Stored records
╭──

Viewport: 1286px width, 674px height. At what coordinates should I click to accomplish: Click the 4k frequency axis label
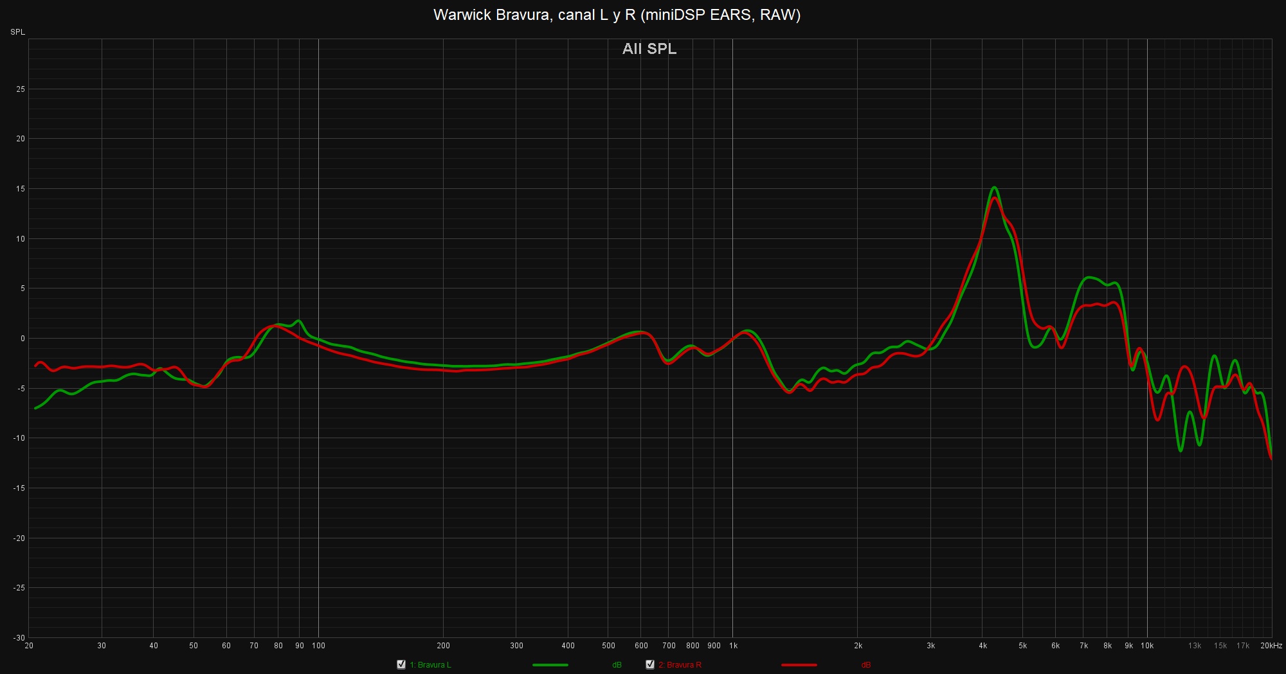click(x=983, y=646)
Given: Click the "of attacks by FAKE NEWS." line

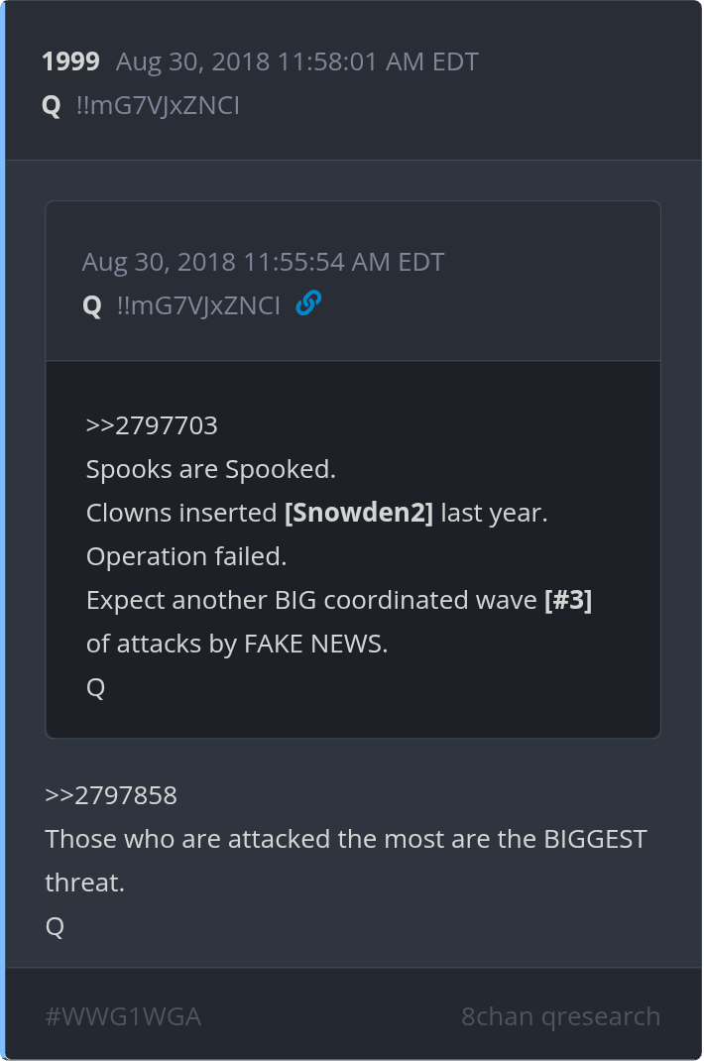Looking at the screenshot, I should tap(237, 644).
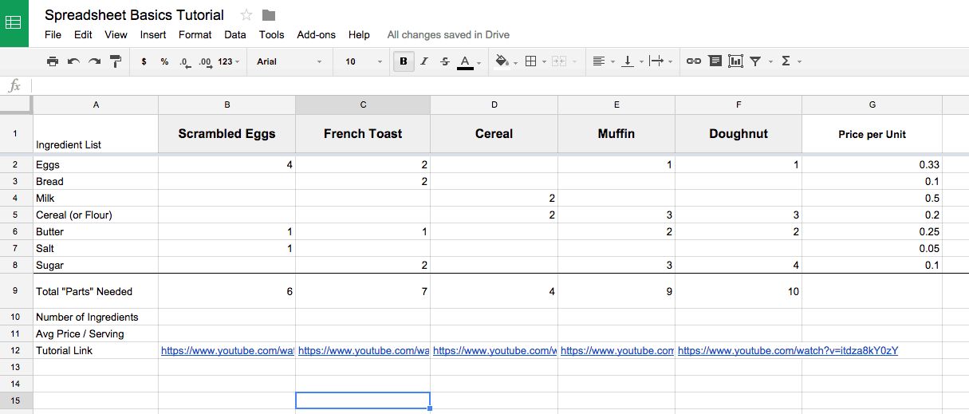Open the Add-ons menu
The width and height of the screenshot is (969, 414).
pyautogui.click(x=316, y=35)
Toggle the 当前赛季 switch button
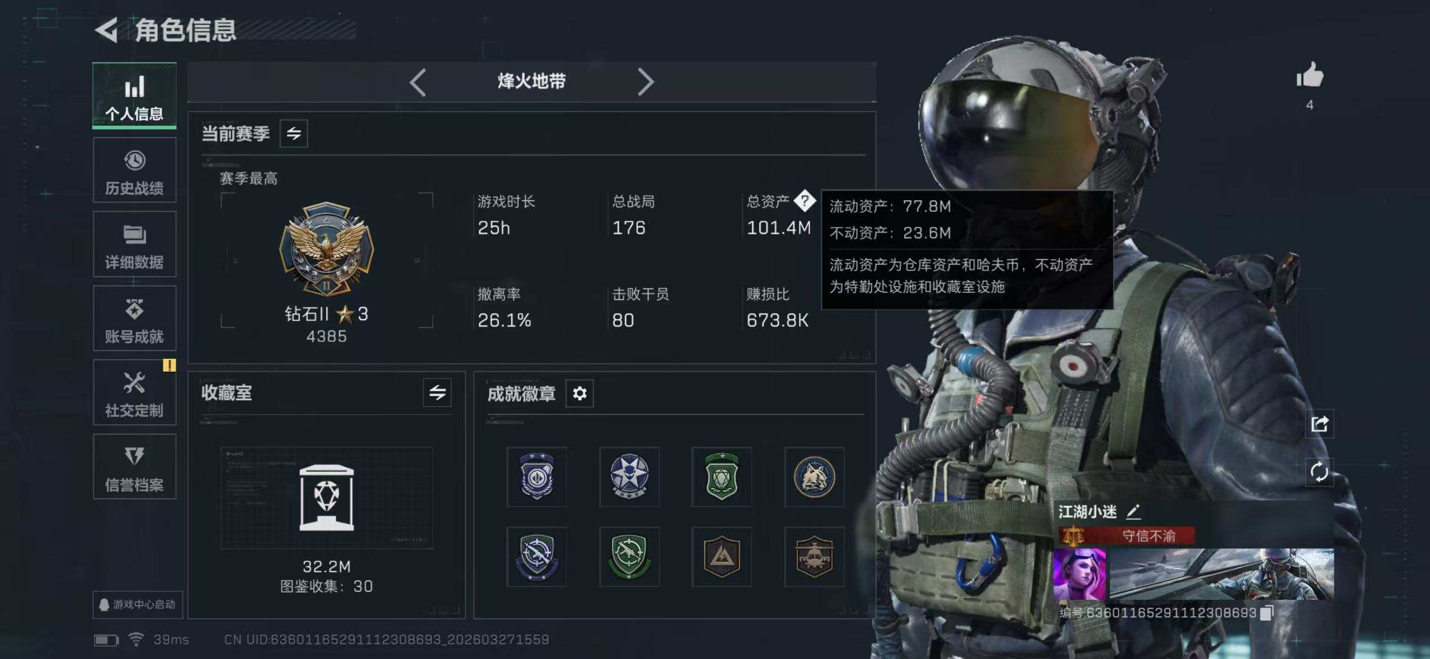 pyautogui.click(x=294, y=134)
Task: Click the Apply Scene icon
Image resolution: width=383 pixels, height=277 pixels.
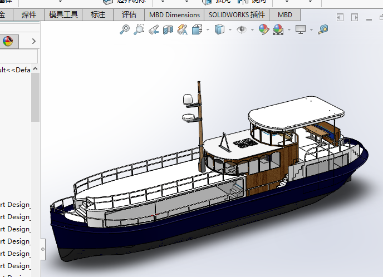Action: point(278,29)
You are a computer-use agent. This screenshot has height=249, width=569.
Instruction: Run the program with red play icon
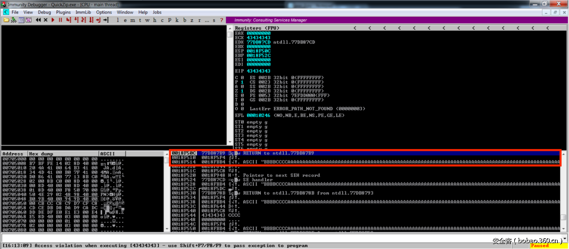[x=53, y=20]
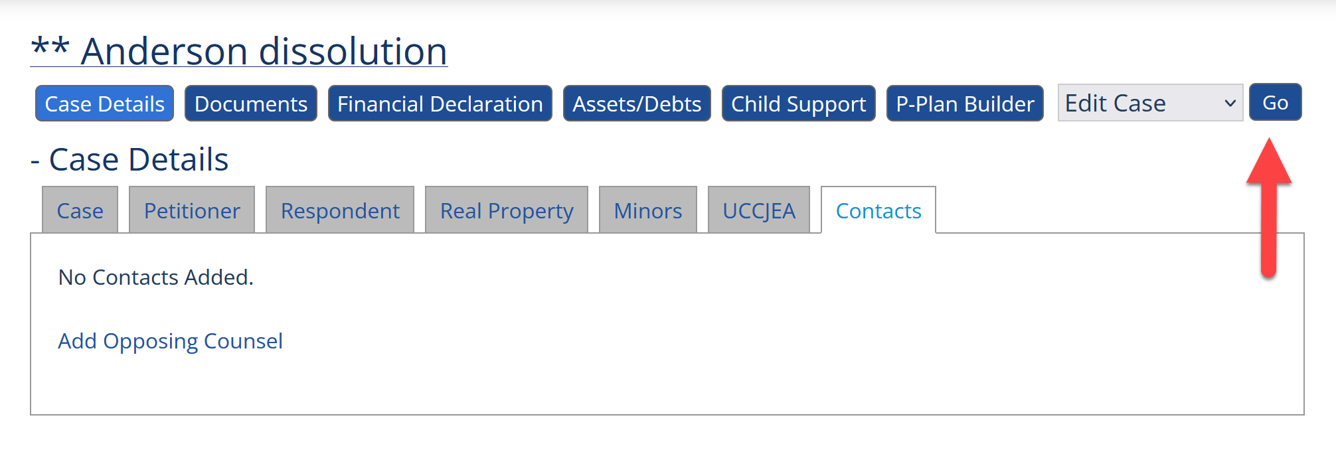Switch to the Respondent tab
This screenshot has width=1336, height=456.
pyautogui.click(x=339, y=210)
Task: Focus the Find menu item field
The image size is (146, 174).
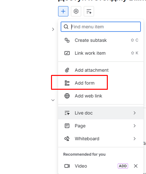Action: pyautogui.click(x=101, y=27)
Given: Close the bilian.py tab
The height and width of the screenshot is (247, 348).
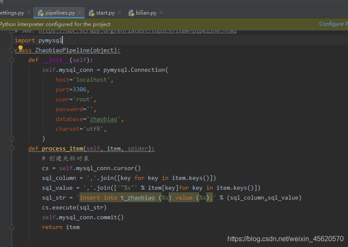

╰──

### TASK GOAL
Your copy must hold every record above in its exact wording and must hold no pictures.

### RESPONSE BOX
Viewport: 1286px width, 674px height. At what coordinates should I click to accomplish: Click the 4k frequency axis label
click(x=983, y=646)
Given: Click the "of attacks by FAKE NEWS." line

Looking at the screenshot, I should tap(237, 644).
Open the Add-ons menu
The width and height of the screenshot is (969, 414).
pyautogui.click(x=316, y=35)
Toggle the 当前赛季 switch button
 pyautogui.click(x=294, y=134)
Task: Click the Apply Scene icon
Image resolution: width=383 pixels, height=277 pixels.
Action: point(278,29)
You are a computer-use agent. This screenshot has height=249, width=569.
Instruction: Run the program with red play icon
[x=53, y=20]
Switch to the Respondent tab
This screenshot has width=1336, height=456.
pyautogui.click(x=339, y=210)
Task: Focus the Find menu item field
The image size is (146, 174).
Action: pyautogui.click(x=101, y=27)
Given: Close the bilian.py tab
The height and width of the screenshot is (247, 348).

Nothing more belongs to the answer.